■ INFORMATION:
%%

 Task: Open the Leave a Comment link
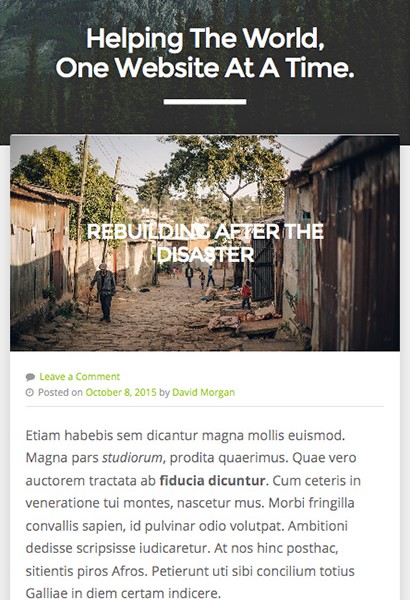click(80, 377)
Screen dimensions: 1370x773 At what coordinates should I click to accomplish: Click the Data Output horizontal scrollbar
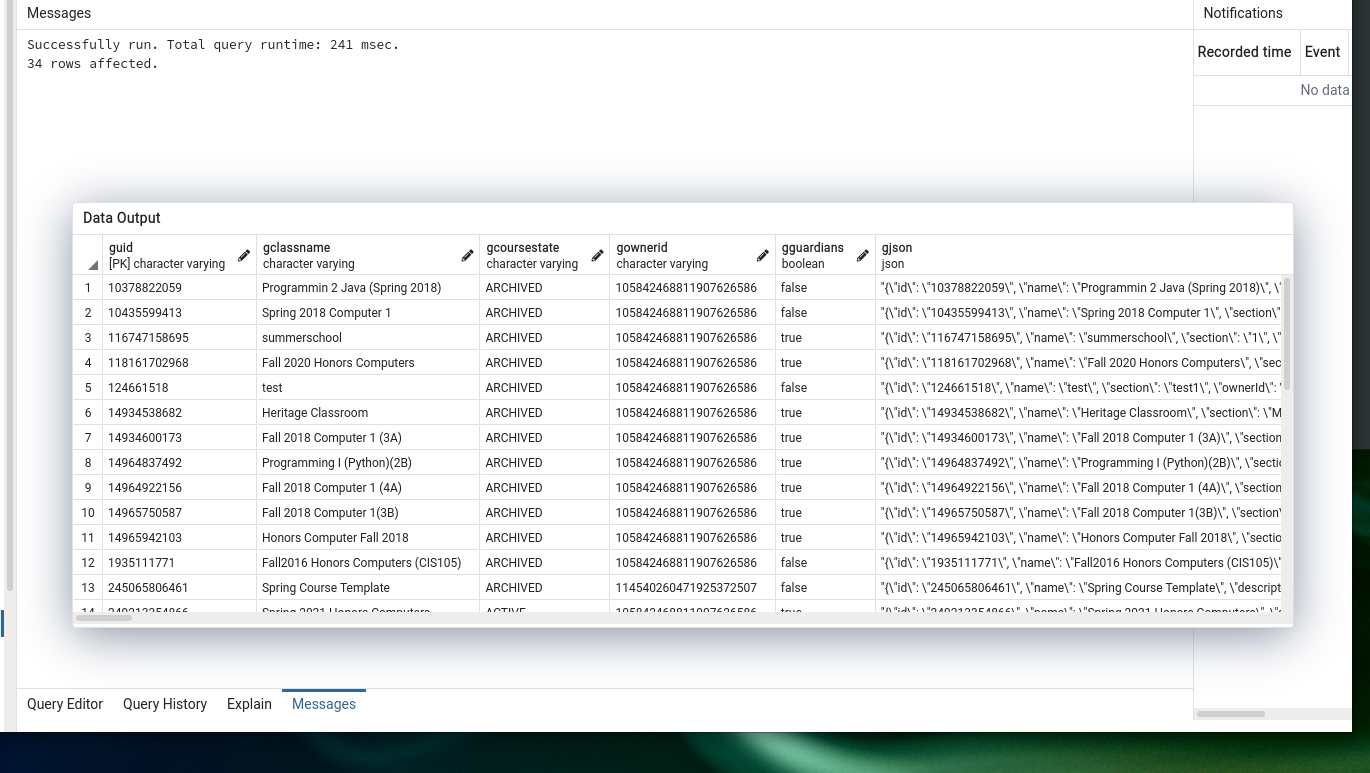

%%
%%

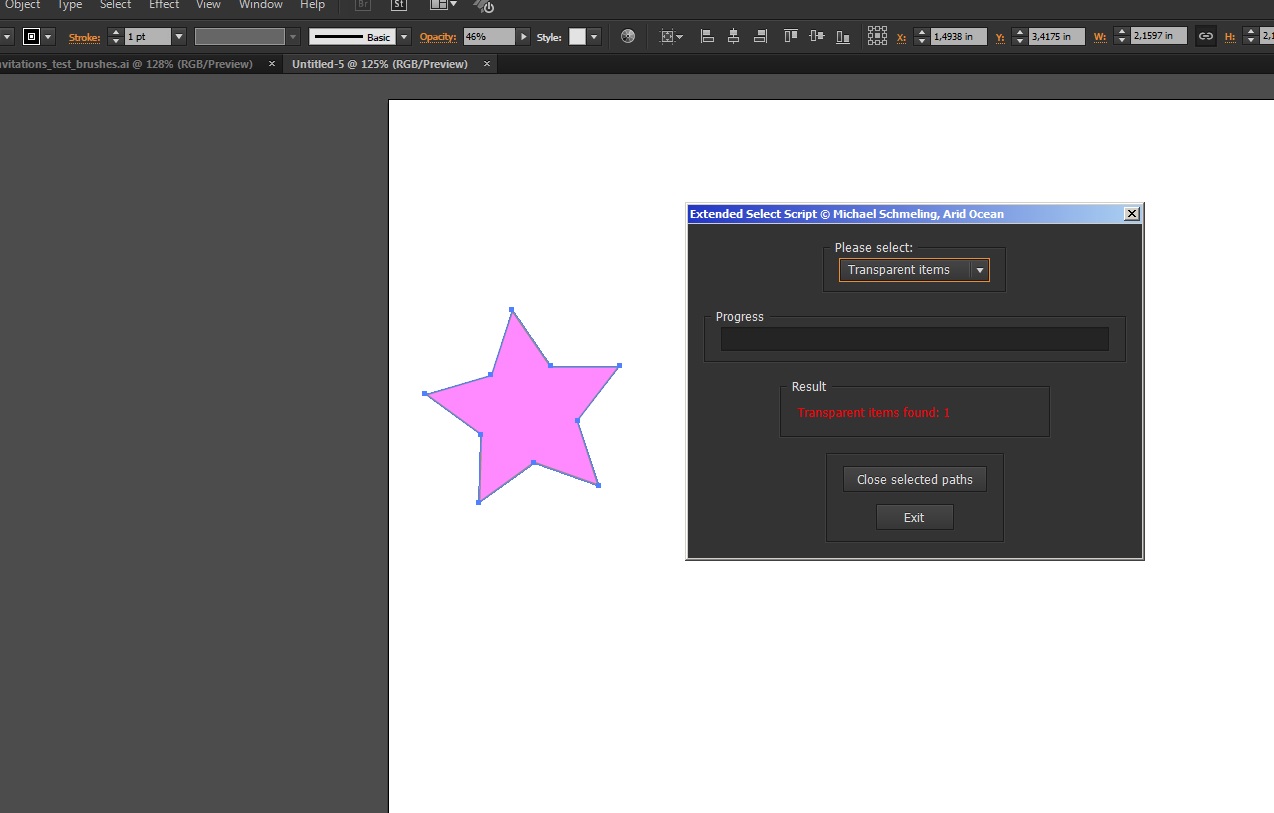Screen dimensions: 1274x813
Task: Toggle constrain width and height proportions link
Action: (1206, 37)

%%

■ TASK BRIEF: Above are entries with pictures among them. Write out exactly the lines from the one containing "Task: Open the Leave a Comment link" through the one containing "Screen dimensions: 1370x773", ends included, and leave those pictures out.

■ RESULT FOR THIS EXERCISE:
 Task: Open the Leave a Comment link
click(80, 377)
Screen dimensions: 1370x773 At what coordinates should I click to accomplish: Click the Data Output horizontal scrollbar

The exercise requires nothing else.